# Work item
Each entry, as given, must be output unchanged.

-------------------------

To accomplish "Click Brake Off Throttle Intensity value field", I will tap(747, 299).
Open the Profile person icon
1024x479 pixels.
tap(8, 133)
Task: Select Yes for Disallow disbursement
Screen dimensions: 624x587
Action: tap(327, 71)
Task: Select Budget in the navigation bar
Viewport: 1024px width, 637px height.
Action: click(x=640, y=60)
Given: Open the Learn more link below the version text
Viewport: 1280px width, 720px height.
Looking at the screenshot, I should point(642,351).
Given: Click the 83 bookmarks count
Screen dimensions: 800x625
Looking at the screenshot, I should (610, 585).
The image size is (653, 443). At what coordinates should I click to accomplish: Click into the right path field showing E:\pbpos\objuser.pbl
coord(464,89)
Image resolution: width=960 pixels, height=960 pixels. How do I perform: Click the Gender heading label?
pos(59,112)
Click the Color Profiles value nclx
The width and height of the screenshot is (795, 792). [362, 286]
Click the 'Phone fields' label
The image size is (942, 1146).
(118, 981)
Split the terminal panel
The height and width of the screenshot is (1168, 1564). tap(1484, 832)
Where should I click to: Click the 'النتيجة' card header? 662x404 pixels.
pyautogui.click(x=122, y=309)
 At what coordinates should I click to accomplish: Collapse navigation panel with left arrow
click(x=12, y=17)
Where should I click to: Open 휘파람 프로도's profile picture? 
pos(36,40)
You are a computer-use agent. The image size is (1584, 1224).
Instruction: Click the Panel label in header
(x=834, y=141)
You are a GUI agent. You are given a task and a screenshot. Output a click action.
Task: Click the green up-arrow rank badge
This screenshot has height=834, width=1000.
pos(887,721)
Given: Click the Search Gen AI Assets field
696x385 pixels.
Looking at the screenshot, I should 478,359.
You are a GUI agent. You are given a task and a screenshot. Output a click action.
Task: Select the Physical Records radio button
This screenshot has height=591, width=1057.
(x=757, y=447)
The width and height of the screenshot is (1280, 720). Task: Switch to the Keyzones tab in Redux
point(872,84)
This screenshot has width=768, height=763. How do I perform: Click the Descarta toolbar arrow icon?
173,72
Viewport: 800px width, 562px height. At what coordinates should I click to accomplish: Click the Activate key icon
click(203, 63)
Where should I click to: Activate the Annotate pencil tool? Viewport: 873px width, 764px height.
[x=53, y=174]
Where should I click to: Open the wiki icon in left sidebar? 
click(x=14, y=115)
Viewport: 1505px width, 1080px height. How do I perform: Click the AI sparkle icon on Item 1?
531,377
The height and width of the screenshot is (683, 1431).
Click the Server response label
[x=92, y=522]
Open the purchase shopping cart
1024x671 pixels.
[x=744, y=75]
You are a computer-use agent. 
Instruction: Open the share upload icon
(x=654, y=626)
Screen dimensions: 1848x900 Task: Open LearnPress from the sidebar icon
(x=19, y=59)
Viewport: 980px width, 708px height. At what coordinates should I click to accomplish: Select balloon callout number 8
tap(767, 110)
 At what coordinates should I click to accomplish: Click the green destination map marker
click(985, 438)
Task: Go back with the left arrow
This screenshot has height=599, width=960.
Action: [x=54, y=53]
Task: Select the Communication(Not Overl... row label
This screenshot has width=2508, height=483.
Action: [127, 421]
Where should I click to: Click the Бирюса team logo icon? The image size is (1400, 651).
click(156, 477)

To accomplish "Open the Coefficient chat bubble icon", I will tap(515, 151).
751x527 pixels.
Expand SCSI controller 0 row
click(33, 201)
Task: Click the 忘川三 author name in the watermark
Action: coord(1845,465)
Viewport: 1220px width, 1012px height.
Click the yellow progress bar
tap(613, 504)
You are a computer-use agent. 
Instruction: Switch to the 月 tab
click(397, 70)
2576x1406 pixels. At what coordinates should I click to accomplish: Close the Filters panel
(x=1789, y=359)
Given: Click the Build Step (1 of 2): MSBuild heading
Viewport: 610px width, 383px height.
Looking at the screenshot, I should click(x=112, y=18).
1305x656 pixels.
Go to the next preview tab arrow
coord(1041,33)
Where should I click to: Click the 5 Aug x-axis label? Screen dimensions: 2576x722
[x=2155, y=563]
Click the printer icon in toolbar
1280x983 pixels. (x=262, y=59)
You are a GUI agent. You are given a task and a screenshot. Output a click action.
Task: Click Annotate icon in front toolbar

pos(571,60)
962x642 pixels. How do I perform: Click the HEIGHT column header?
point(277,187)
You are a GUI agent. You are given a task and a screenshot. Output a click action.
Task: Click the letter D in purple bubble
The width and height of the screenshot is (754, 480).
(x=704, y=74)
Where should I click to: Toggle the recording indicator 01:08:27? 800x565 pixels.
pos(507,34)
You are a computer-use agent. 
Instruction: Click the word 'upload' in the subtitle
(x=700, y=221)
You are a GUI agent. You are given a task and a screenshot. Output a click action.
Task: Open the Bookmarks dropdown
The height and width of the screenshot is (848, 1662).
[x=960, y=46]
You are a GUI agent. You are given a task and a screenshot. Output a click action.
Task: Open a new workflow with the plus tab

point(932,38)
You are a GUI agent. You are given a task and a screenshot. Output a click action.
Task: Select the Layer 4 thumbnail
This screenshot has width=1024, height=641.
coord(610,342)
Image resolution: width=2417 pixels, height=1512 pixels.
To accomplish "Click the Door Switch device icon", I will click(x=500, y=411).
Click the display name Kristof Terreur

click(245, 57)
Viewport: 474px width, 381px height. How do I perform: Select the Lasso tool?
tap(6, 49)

-------------------------

# Exercise solution
To accomplish "Click Brake Off Throttle Intensity value field", I will tap(747, 299).
Open the Profile person icon
1024x479 pixels.
tap(8, 133)
Task: Select Yes for Disallow disbursement
Screen dimensions: 624x587
Action: tap(327, 71)
Task: Select Budget in the navigation bar
Viewport: 1024px width, 637px height.
Action: click(x=640, y=60)
Given: Open the Learn more link below the version text
Viewport: 1280px width, 720px height.
Looking at the screenshot, I should point(642,351).
Given: Click the 83 bookmarks count
Screen dimensions: 800x625
Looking at the screenshot, I should (610, 585).
The image size is (653, 443). At what coordinates should I click to accomplish: Click into the right path field showing E:\pbpos\objuser.pbl
coord(464,89)
Image resolution: width=960 pixels, height=960 pixels. How do I perform: Click the Gender heading label?
pos(59,112)
Click the Color Profiles value nclx
The width and height of the screenshot is (795, 792). [362, 286]
Click the 'Phone fields' label
The image size is (942, 1146).
(118, 981)
Split the terminal panel
The height and width of the screenshot is (1168, 1564). tap(1484, 832)
Where should I click to: Click the 'النتيجة' card header? 662x404 pixels.
pyautogui.click(x=122, y=309)
 At what coordinates should I click to accomplish: Collapse navigation panel with left arrow
click(x=12, y=17)
Where should I click to: Open 휘파람 프로도's profile picture? 
pos(36,40)
You are a computer-use agent. The image size is (1584, 1224).
Instruction: Click the Panel label in header
(x=834, y=141)
You are a GUI agent. You are given a task and a screenshot. Output a click action.
Task: Click the green up-arrow rank badge
This screenshot has height=834, width=1000.
pos(887,721)
Given: Click the Search Gen AI Assets field
696x385 pixels.
Looking at the screenshot, I should 478,359.
You are a GUI agent. You are given a task and a screenshot. Output a click action.
Task: Select the Physical Records radio button
This screenshot has height=591, width=1057.
(x=757, y=447)
The width and height of the screenshot is (1280, 720). Task: Switch to the Keyzones tab in Redux
point(872,84)
This screenshot has width=768, height=763. How do I perform: Click the Descarta toolbar arrow icon?
173,72
Viewport: 800px width, 562px height. At what coordinates should I click to accomplish: Click the Activate key icon
click(203, 63)
Where should I click to: Activate the Annotate pencil tool? Viewport: 873px width, 764px height.
[x=53, y=174]
Where should I click to: Open the wiki icon in left sidebar? 
click(x=14, y=115)
Viewport: 1505px width, 1080px height. How do I perform: Click the AI sparkle icon on Item 1?
531,377
The height and width of the screenshot is (683, 1431).
Click the Server response label
[x=92, y=522]
Open the purchase shopping cart
1024x671 pixels.
[x=744, y=75]
You are a computer-use agent. 
Instruction: Open the share upload icon
(x=654, y=626)
Screen dimensions: 1848x900 Task: Open LearnPress from the sidebar icon
(x=19, y=59)
Viewport: 980px width, 708px height. At what coordinates should I click to accomplish: Select balloon callout number 8
tap(767, 110)
 At what coordinates should I click to accomplish: Click the green destination map marker
click(985, 438)
Task: Go back with the left arrow
This screenshot has height=599, width=960.
Action: [x=54, y=53]
Task: Select the Communication(Not Overl... row label
This screenshot has width=2508, height=483.
Action: [127, 421]
Where should I click to: Click the Бирюса team logo icon? The image size is (1400, 651).
click(156, 477)

To accomplish "Open the Coefficient chat bubble icon", I will tap(515, 151).
751x527 pixels.
Expand SCSI controller 0 row
click(33, 201)
Task: Click the 忘川三 author name in the watermark
Action: coord(1845,465)
Viewport: 1220px width, 1012px height.
Click the yellow progress bar
tap(613, 504)
You are a computer-use agent. 
Instruction: Switch to the 月 tab
click(397, 70)
2576x1406 pixels. At what coordinates should I click to accomplish: Close the Filters panel
(x=1789, y=359)
Given: Click the Build Step (1 of 2): MSBuild heading
Viewport: 610px width, 383px height.
Looking at the screenshot, I should click(x=112, y=18).
1305x656 pixels.
Go to the next preview tab arrow
coord(1041,33)
Where should I click to: Click the 5 Aug x-axis label? Screen dimensions: 2576x722
[x=2155, y=563]
Click the printer icon in toolbar
1280x983 pixels. (x=262, y=59)
You are a GUI agent. You are given a task and a screenshot. Output a click action.
Task: Click Annotate icon in front toolbar

pos(571,60)
962x642 pixels. How do I perform: Click the HEIGHT column header?
point(277,187)
You are a GUI agent. You are given a task and a screenshot. Output a click action.
Task: Click the letter D in purple bubble
The width and height of the screenshot is (754, 480).
(x=704, y=74)
Where should I click to: Toggle the recording indicator 01:08:27? 800x565 pixels.
pos(507,34)
You are a computer-use agent. 
Instruction: Click the word 'upload' in the subtitle
(x=700, y=221)
You are a GUI agent. You are given a task and a screenshot. Output a click action.
Task: Open the Bookmarks dropdown
The height and width of the screenshot is (848, 1662).
[x=960, y=46]
You are a GUI agent. You are given a task and a screenshot. Output a click action.
Task: Open a new workflow with the plus tab

point(932,38)
You are a GUI agent. You are given a task and a screenshot. Output a click action.
Task: Select the Layer 4 thumbnail
This screenshot has width=1024, height=641.
coord(610,342)
Image resolution: width=2417 pixels, height=1512 pixels.
To accomplish "Click the Door Switch device icon", I will click(x=500, y=411).
Click the display name Kristof Terreur

click(245, 57)
Viewport: 474px width, 381px height. How do I perform: Select the Lasso tool?
tap(6, 49)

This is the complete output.